Parte dos equipamentos do local foi adquirida por meio do projeto “Padaria Escola”, desenvolvido pela Agência Estadual de Administração do Sistema Penitenciário (Agepen), em convênio com o Departamento Penitenciário Nacional (Depen). O restante foi comprado com recursos próprios do presídio.

A padaria funciona diariamente durante 16 horas, com dez reeducandos trabalhando, divididos em dois grupos que se revezam. A produção é variada, são feitos pães franceses, doces, de hambúrguer, de forma etc. O espaço serve também como oficina de capacitação para os internos, já que constantemente cursos de qualificação na área são oferecidos.

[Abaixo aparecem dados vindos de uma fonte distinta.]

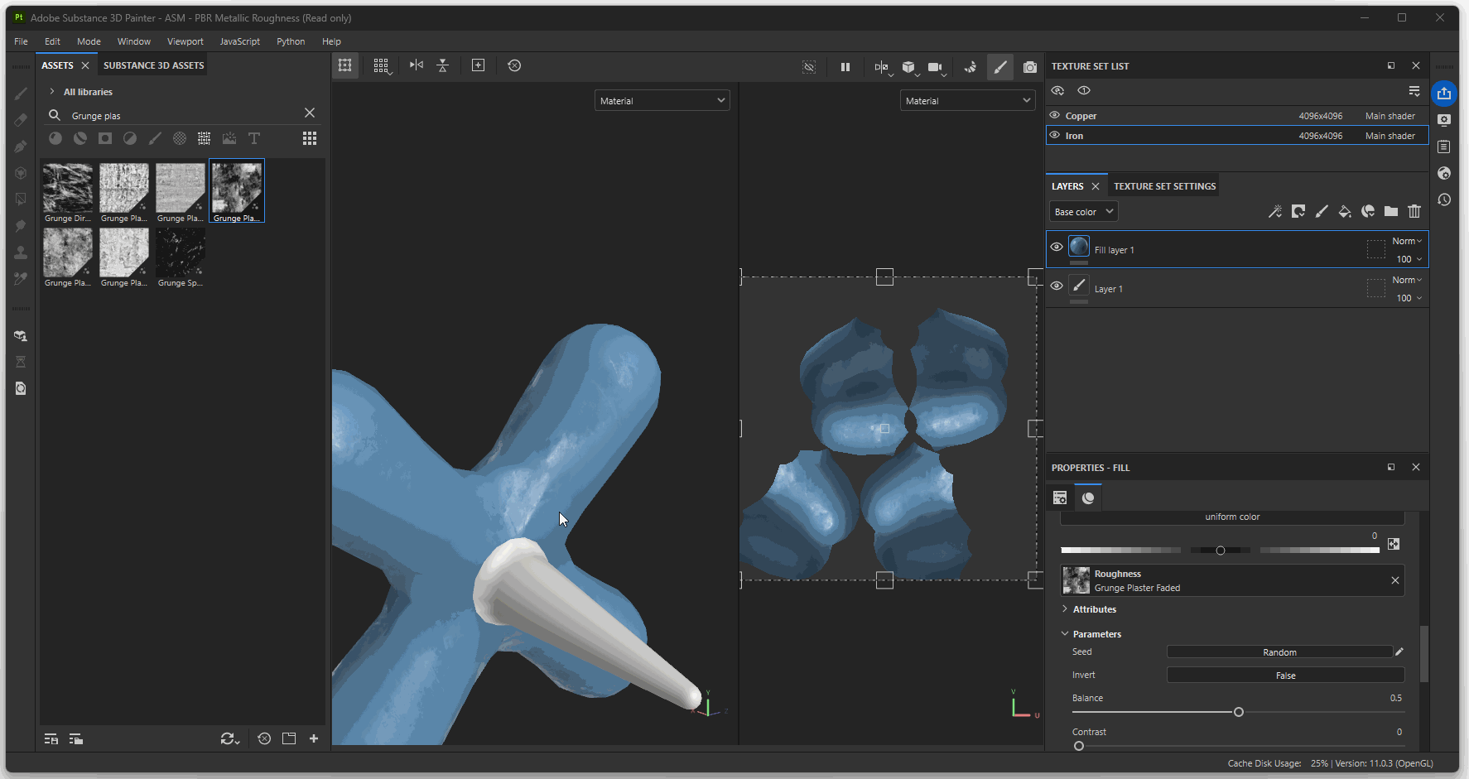Screen dimensions: 1469x779
Task: Click the Invert False button
Action: [x=1285, y=676]
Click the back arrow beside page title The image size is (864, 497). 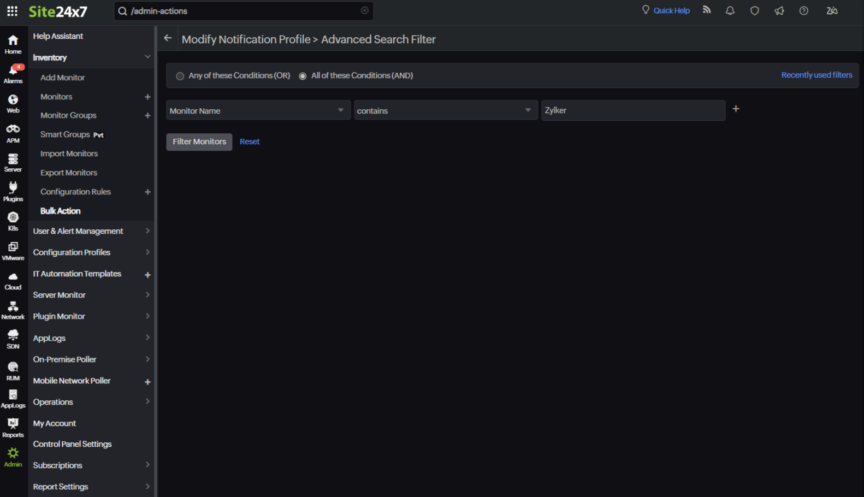pos(168,38)

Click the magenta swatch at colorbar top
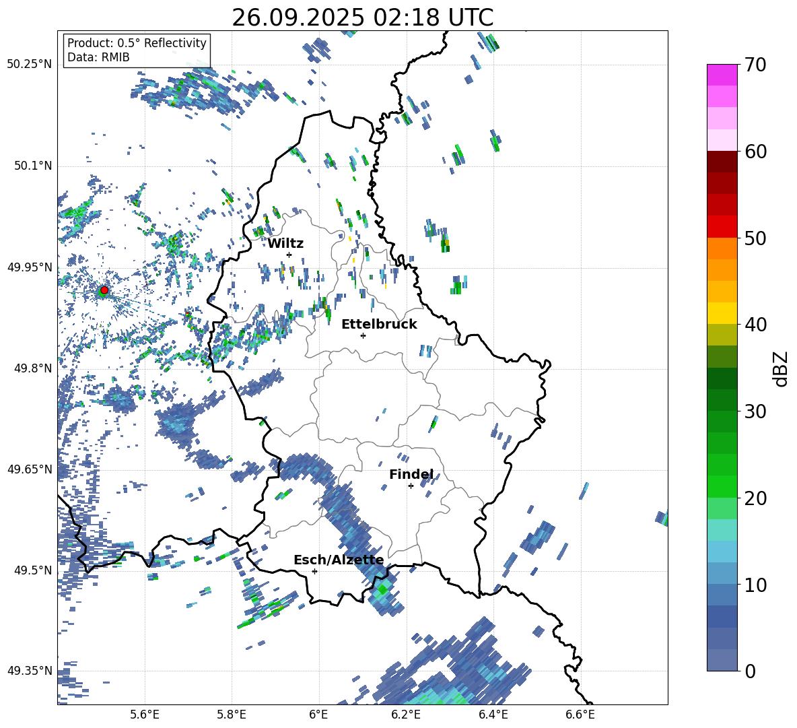tap(722, 74)
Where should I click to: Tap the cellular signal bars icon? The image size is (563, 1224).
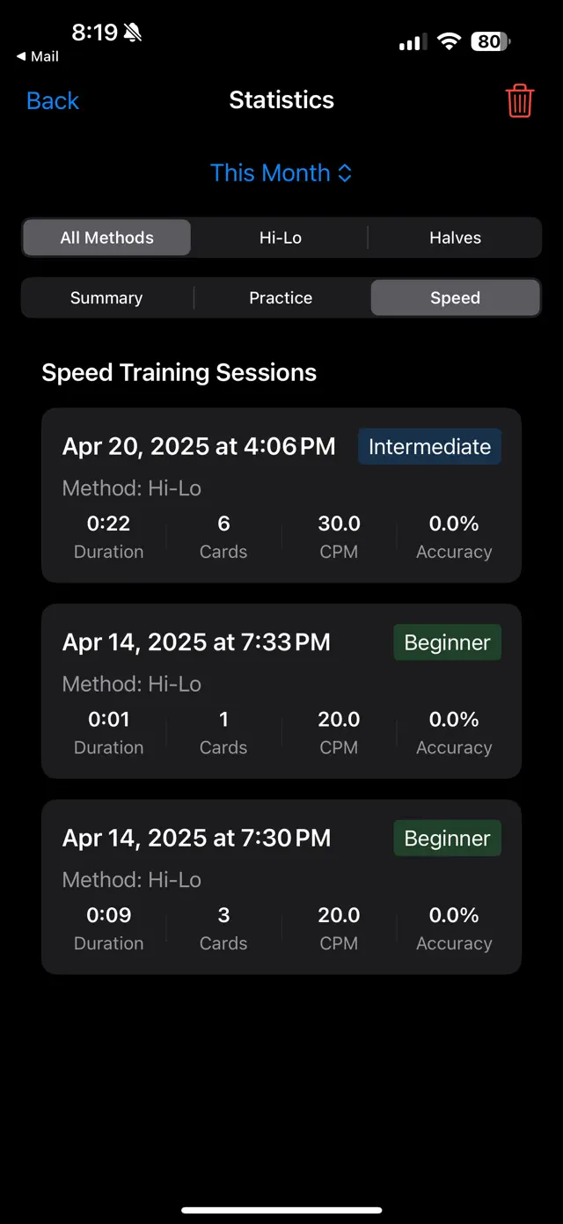point(411,41)
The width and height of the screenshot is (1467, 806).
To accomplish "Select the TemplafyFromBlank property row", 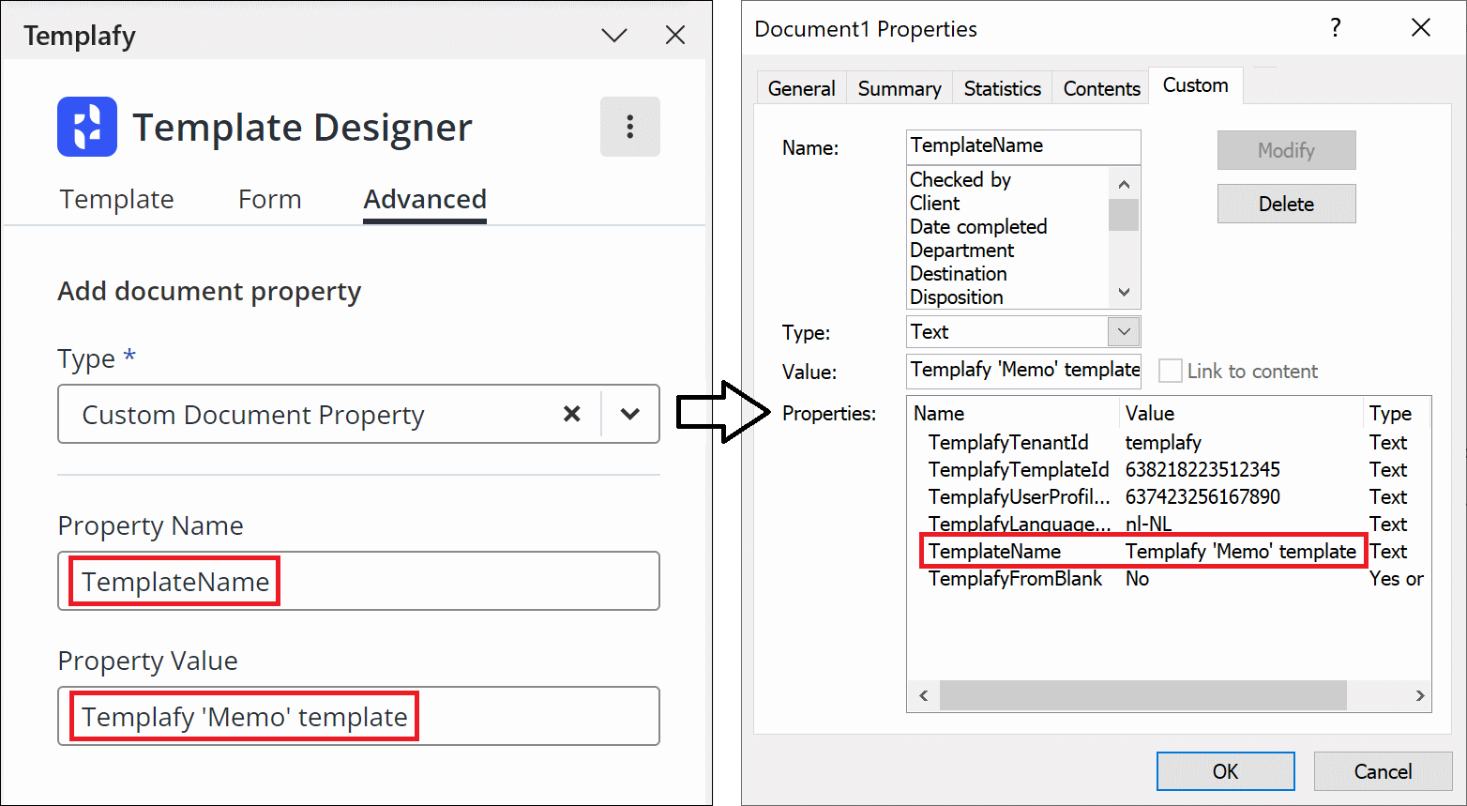I will tap(1015, 579).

Paulo Henrique de Souza, 48 anos, é um dos custodiados que trabalham como padeiro. Ele conta que a profissão de padeiro está trazendo novas perspectivas para a sua vida. “Eu fiz um curso de padeiro e aprendi esse trabalho que eu estou gostando muito. Sempre trabalhei como capataz de fazenda, mas agora poderei trabalhar com isso, é mais uma opção para mim”, diz, revelando que na penitenciária também conseguiu retomar os estudos e hoje cursa a 4ª série.

Fábio França, 25 anos, é outro integrante da equipe. Para o detento, que já trabalhou como padeiro quando estava em liberdade, a oportunidade de atuar na padaria da unidade prisional é muito importante, pois ajuda a ter uma ocupação produtiva. “E eu estou aperfeiçoando meu conhecimento para, quando sair, poder voltar a trabalhar na área”, comenta.

De acordo com o diretor da penitenciária, Joel Rodrigues, atualmente 279 internos trabalham no estabelecimento penal. Além da padaria, existem oficinas de costura, reforma de móveis, manufatura de crinas, barbearia, estofamento, entre outros serviços. Cada três dias de serviços prestados pelos reeducandos garantem a eles desconto de um dia no total da pena imposta. No caso do trabalho em oficinas instaladas por meio de parcerias com empresas, também é oferecida remuneração.